* [Work instructions]:
Count the lines of the entries below that contain the string "header", matching case exactly, and reply with only the number.

[Stored data]
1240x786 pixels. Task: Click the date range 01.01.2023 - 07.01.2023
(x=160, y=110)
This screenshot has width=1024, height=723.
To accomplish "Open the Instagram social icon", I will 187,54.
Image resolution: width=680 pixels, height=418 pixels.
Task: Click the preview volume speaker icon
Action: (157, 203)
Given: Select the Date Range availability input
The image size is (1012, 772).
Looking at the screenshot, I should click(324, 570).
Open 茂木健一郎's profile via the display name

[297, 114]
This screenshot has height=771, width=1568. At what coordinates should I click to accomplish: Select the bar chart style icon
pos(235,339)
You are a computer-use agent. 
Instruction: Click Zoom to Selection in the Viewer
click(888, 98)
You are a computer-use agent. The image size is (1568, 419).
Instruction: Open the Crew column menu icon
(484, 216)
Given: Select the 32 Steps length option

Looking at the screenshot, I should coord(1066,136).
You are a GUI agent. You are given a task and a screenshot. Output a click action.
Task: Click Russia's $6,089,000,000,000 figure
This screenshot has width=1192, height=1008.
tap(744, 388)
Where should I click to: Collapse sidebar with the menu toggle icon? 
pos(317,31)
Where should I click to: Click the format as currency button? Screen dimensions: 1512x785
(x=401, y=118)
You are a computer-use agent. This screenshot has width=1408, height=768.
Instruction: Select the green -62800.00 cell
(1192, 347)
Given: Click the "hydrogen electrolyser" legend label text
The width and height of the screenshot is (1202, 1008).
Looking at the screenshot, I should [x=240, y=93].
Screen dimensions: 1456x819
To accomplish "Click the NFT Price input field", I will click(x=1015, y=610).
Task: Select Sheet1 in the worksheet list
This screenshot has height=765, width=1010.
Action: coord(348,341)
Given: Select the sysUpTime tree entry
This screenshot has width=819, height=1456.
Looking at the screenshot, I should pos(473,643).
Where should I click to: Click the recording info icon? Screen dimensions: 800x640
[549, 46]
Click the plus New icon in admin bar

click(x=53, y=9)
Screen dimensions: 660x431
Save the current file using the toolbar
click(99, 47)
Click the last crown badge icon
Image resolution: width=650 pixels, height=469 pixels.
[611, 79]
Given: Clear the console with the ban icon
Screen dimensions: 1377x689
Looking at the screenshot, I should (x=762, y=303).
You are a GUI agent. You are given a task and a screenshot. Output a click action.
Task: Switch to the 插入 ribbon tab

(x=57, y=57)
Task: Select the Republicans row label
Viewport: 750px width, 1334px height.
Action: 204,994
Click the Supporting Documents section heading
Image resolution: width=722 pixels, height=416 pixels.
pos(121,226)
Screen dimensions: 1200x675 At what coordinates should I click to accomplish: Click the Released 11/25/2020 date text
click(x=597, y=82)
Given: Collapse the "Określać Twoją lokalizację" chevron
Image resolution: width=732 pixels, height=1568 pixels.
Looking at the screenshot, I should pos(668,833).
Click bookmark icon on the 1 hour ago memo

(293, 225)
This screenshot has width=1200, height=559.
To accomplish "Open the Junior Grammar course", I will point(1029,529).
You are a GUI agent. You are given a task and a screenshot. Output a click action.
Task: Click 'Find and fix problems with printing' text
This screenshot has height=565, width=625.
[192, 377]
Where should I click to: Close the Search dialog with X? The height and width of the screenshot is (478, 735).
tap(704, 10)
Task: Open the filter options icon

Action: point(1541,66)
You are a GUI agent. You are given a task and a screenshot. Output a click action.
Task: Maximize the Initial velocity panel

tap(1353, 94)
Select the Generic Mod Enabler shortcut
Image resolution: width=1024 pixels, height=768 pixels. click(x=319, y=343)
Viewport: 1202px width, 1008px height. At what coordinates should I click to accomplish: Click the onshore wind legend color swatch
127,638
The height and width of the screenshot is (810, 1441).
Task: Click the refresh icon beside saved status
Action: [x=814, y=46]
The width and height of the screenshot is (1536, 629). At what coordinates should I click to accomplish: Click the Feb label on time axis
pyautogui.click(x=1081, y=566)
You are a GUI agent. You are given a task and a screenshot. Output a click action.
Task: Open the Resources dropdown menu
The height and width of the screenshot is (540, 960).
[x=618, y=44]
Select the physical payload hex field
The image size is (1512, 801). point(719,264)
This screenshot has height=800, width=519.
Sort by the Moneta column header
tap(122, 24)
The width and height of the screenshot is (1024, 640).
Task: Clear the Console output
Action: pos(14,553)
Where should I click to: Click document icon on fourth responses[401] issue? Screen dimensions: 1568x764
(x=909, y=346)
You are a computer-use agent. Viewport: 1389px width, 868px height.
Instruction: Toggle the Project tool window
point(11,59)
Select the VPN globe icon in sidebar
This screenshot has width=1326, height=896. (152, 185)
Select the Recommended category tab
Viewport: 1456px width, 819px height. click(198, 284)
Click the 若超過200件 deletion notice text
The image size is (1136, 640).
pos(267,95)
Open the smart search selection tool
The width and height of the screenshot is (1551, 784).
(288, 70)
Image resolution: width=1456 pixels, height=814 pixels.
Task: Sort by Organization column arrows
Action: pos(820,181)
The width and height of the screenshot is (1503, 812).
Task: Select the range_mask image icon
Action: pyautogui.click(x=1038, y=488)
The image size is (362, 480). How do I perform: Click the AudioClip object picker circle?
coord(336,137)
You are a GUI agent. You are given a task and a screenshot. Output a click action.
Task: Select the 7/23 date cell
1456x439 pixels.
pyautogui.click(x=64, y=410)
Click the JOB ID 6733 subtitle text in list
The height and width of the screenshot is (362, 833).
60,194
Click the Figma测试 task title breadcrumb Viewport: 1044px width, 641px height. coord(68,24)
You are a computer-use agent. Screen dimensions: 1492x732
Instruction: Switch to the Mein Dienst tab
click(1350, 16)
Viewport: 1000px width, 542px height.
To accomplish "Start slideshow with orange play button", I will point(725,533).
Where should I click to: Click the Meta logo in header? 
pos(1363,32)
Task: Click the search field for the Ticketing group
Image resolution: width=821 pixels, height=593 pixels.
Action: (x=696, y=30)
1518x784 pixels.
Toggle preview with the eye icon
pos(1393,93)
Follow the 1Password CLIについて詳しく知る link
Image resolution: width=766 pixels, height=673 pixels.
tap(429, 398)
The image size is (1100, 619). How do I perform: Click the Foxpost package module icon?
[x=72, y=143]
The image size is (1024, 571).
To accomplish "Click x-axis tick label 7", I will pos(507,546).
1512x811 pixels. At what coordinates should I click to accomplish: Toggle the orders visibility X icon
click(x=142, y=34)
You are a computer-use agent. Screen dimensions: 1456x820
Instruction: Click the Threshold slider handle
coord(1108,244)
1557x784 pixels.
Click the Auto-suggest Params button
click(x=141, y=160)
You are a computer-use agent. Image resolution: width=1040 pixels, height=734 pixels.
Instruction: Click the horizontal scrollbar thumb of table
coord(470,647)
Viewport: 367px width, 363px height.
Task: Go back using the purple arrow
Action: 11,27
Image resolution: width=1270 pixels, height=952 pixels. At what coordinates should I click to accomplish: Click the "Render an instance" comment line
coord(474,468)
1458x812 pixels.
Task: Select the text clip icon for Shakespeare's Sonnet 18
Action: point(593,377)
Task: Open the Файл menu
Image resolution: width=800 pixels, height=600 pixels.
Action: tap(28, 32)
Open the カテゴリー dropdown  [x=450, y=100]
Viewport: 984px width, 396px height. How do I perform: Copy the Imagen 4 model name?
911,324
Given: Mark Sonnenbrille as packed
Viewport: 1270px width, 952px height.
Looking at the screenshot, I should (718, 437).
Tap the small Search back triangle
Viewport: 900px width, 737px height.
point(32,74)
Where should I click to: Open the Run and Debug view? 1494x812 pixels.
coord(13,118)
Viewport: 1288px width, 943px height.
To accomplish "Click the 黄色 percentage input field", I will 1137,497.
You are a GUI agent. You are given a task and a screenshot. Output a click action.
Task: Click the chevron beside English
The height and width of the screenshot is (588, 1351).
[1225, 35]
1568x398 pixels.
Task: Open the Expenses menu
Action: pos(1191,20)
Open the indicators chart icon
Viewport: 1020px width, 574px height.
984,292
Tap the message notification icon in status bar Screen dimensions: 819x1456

* [Exercise solution]:
2